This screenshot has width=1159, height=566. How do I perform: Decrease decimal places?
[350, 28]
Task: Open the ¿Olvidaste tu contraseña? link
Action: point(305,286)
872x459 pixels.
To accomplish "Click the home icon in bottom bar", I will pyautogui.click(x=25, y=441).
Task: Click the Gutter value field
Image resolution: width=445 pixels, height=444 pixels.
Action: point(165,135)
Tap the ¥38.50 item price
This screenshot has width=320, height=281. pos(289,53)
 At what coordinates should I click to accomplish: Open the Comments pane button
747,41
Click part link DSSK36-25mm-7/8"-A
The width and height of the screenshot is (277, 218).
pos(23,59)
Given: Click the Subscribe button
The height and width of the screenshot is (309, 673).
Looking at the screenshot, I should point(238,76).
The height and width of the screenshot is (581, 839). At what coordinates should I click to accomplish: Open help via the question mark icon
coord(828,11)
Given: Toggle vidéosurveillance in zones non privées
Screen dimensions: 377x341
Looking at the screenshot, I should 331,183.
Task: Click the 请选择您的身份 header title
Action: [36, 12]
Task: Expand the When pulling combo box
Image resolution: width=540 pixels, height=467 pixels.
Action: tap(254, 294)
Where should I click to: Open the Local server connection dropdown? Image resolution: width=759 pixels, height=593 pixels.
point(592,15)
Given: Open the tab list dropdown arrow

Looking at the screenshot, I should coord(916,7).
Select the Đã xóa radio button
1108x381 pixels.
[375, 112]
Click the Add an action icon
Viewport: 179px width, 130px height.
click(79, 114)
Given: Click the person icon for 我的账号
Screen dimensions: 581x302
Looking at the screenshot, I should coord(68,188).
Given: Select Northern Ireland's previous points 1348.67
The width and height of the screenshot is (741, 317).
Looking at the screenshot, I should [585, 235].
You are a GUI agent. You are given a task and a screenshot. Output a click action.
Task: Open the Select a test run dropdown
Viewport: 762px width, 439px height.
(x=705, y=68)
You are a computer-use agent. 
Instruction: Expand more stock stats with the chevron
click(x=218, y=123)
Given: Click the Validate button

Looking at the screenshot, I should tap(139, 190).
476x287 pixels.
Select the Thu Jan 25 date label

### Your goal
Look through the records and copy down every line that holds "agent".

### Reply to the exercise
You are a GUI agent. You are given a task and a screenshot. Output a click action.
You are a computer-use agent. 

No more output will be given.